Defense Secretary Lloyd Austin resumed work at the Pentagon on Monday after his secretive hospitalization earlier late last year. During a recorded meeting with NATO Secretary General Jens Stolteberg, Austin addressed his health situation, revealing that he is still in recovery.

“At this important time, I’m glad to be back at the Pentagon. I feel good and am recovering well — but still recovering — and I appreciate all the good wishes that I’ve received thus far,” he stated.

The meeting also saw Austin comment on the drone attack on U.S. service members at a military base in Jordan on Sunday.

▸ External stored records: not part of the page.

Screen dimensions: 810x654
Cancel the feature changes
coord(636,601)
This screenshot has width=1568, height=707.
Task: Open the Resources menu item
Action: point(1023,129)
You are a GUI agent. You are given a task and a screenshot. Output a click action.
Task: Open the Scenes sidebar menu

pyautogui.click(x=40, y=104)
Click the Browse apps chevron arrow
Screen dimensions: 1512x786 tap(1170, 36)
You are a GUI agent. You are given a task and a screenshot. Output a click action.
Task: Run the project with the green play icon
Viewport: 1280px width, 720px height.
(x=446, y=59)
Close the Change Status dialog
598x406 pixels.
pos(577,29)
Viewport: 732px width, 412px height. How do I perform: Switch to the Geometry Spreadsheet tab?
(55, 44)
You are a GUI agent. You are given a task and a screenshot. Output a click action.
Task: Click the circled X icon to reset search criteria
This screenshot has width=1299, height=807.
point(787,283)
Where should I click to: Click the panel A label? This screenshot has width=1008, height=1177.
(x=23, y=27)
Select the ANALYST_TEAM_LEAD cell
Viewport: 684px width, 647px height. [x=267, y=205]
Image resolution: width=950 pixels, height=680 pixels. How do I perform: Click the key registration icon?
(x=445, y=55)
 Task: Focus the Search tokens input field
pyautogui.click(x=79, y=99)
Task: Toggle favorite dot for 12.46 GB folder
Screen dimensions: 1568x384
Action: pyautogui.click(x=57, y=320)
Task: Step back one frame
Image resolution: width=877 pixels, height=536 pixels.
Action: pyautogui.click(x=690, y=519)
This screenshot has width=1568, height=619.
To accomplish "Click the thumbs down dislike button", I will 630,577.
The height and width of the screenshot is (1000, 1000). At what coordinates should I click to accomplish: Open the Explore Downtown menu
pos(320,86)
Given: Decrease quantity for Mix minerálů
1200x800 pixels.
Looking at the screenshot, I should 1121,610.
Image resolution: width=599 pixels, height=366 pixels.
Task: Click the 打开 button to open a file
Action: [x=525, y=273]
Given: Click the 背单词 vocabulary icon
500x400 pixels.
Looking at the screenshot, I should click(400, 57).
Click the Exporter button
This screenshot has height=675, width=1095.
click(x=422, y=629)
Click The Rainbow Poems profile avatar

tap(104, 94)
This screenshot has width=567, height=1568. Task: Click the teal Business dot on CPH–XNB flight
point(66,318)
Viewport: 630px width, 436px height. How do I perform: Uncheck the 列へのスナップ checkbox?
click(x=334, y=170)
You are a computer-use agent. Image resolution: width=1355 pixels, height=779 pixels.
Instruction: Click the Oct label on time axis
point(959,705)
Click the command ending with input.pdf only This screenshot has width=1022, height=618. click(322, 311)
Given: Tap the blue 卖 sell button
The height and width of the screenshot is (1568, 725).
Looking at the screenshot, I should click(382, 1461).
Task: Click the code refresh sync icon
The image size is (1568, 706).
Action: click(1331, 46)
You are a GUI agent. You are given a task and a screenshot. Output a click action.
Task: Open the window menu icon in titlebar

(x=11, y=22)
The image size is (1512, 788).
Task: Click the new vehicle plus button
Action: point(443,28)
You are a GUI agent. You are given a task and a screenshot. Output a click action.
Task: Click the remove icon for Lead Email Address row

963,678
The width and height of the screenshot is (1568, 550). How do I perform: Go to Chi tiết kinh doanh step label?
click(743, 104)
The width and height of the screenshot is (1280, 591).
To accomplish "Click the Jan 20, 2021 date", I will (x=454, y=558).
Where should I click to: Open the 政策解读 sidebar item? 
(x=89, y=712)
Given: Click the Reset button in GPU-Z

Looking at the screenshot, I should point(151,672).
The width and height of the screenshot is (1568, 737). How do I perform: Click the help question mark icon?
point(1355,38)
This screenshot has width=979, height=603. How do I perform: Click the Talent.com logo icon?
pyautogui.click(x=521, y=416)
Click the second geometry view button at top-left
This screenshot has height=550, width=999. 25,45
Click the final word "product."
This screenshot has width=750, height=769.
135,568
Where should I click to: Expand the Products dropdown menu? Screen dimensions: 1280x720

“Let me start with my outrage and sorrow for the death of three brave U.S. troops in Jordan and for the other troops who were wounded,” he stated, adding, “The president and I will not tolerate attack on U.S. forces and we will take all necessary actions to defend the U.S. and our troops.”

Austin’s return to work comes after calls for him to resign or be ousted from his position for failing to notify the White House, Congress or top national security officials that he was hospitalized for days. He had been checked into Walter Reed National Military Medical Center on Jan. 1 but it was not until Jan. 4 that top officials knew about it.

Austin also transferred his responsibilities to Deputy Secretary Kathleen Hicks on Jan. 2 without informing her or any other Pentagon official of the reason behind his decision. He also did not notify the White House that he had transferred his authority to Hicks.

While President Joe Biden insisted on letting the Defense Secretary hold on to his job, his actions led to intense scrutiny for him, as he later released a statement to address “media concerns about transparency” around his hospitalization.

Appreciating the medical personnel that took care of him as well as friends and family, he wrote, “I also understand the media concerns about transparency and I recognize I could have done a better job ensuring the public was appropriately informed. I commit to doing better. But this is important to say: this was my medical procedure, and I take full responsibility for my decisions about disclosure.”

On Jan. 9, Austin’s doctors at Walter Reed revealed that he had developed complications – A urinary tract infection – from a prostate cancer surgery he did on Dec. 22. He had reportedly been taken in an ambulance from his home in Virginia to the hospital due to severe pain from the UTI.